Mom’s zucchini and bean paste soup
Original Publication Date: 2008
Publishing house: Changbi
Published in English: 2011, Alfred A. Knopf
“It’s been one week since Mom went missing,” and two daughters, two sons, and a bereaved father are left to pick up the pieces to an unexpected mystery of the woman they had all needed so much but taken for granted. On a busy afternoon, Mom goes missing in Seoul Station, to never return home again.
Her maiden name is Park So-nyeo, little girl in Korean. Yet, to her four children and husband, she has always and only ever been, Mom. In the aftermath of her disappearance, the children try to make sense of her absence, reliving past memories that shed light to the woman, So-nyeo.
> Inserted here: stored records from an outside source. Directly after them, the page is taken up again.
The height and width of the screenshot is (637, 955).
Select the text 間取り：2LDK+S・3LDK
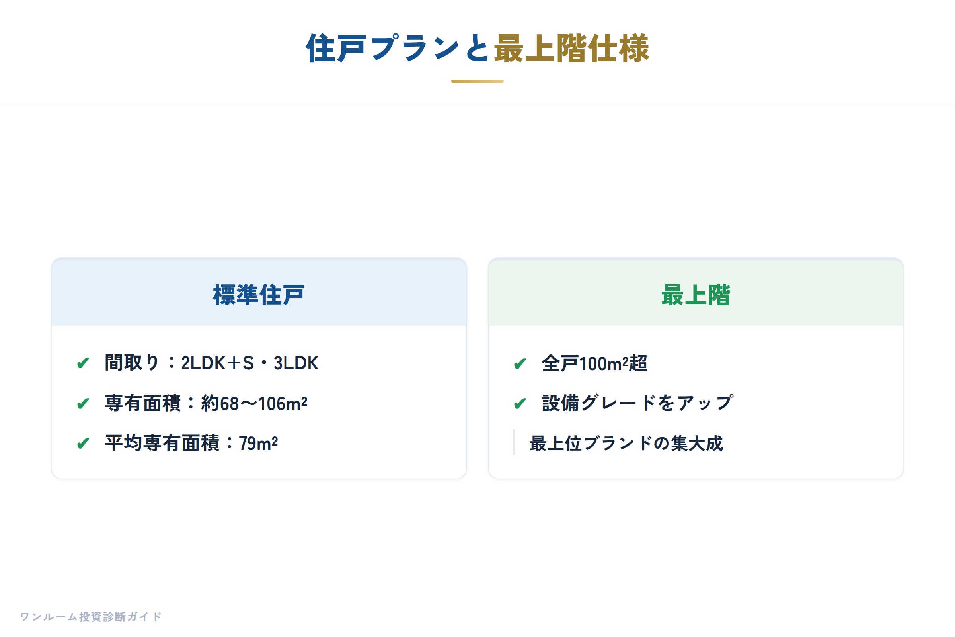click(212, 363)
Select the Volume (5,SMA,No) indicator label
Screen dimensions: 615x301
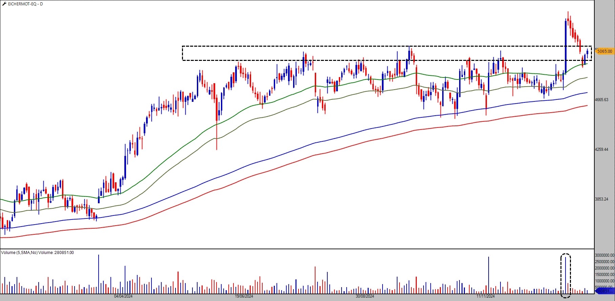[x=37, y=253]
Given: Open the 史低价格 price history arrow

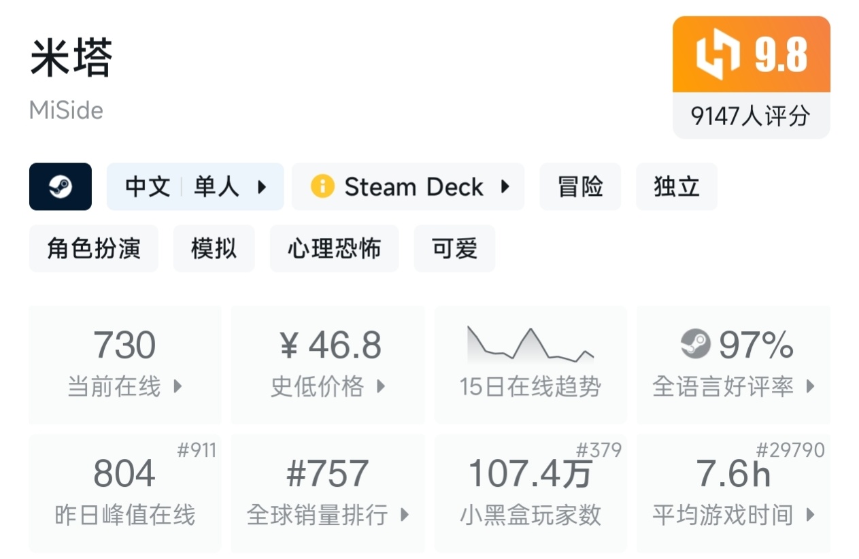Looking at the screenshot, I should pos(381,387).
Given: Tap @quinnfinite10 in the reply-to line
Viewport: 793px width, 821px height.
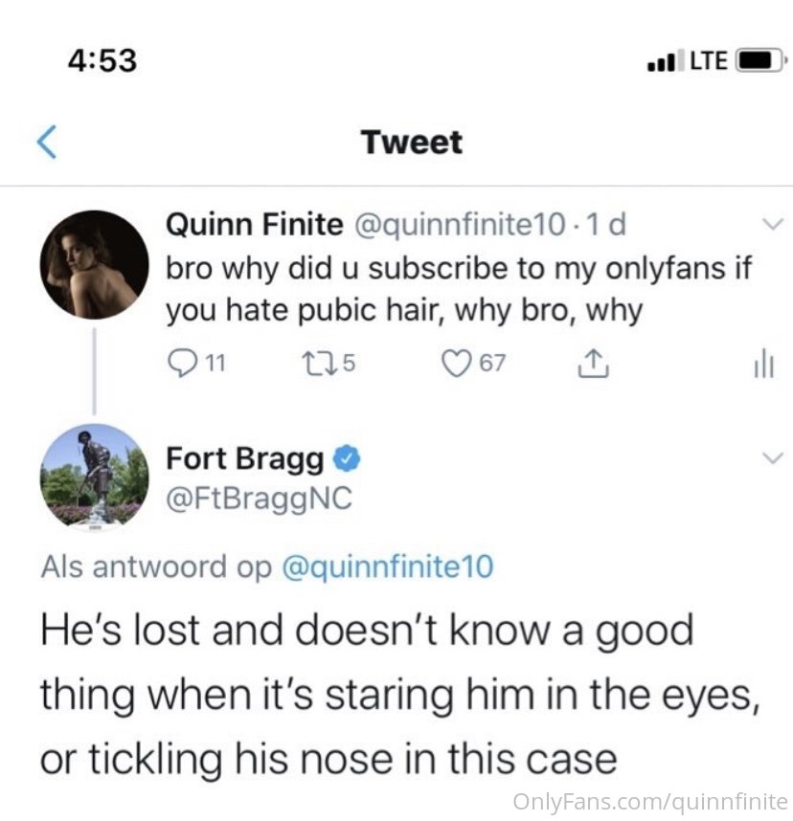Looking at the screenshot, I should (387, 567).
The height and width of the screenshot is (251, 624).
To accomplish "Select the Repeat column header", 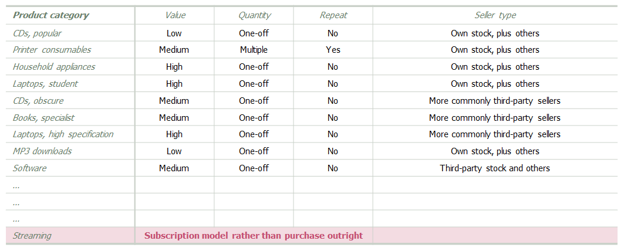I will (x=333, y=15).
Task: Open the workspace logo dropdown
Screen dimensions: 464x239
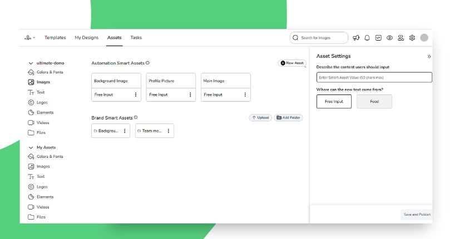Action: pyautogui.click(x=30, y=38)
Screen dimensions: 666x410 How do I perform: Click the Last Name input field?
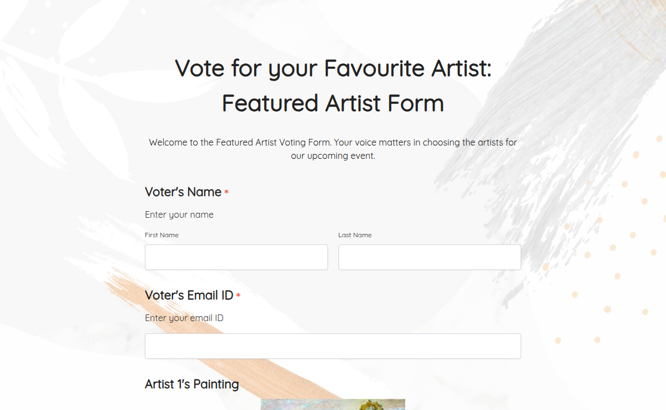(430, 257)
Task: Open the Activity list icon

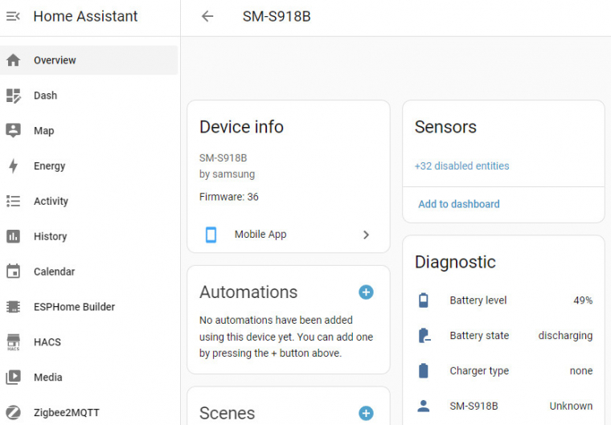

“Why did I think of Mom as a mom from the very beginning? She didn’t have the opportunity to pursue her dreams, and all by herself, faced everything the era dealt her, poverty and sadness…Why did I never give a thought to Mom’s dreams?”
Across memories beginning to fade, So-nyeo’s family recalls the burden only Mom could carry, introducing the particular nuances and familial disputes of the Korean family: mistreatment by in-laws, days and nights spent in the kitchen, favoritism of the eldest son, betrayal of the typical stoic husband, and the sweat and blood put into feeding four selfish but precious children. Most importantly, they remember what could only be understood as unconditional love.
“Even when I was so busy…when I watched you sitting around the table, eating, I felt like there was nothing else I wanted in the world…You dug in happily when I made a simple zucchini-and-bean-paste soup, and your faces lit up if I steamed some fish once in a while.”
And in so doing, Author Shin Kyung-sook, with her first book to be translated into English, captivates the international audience with what was thought to only apply to the peninsula of Korea. From the rural town of Jeongup in North Jeolla Province, Mother’s clay jars filled with red-pepper paste and white Kimchi remind us what is true of mothers anywhere in the world, “Life is sometimes amazingly fragile, but some lives are frighteningly strong.”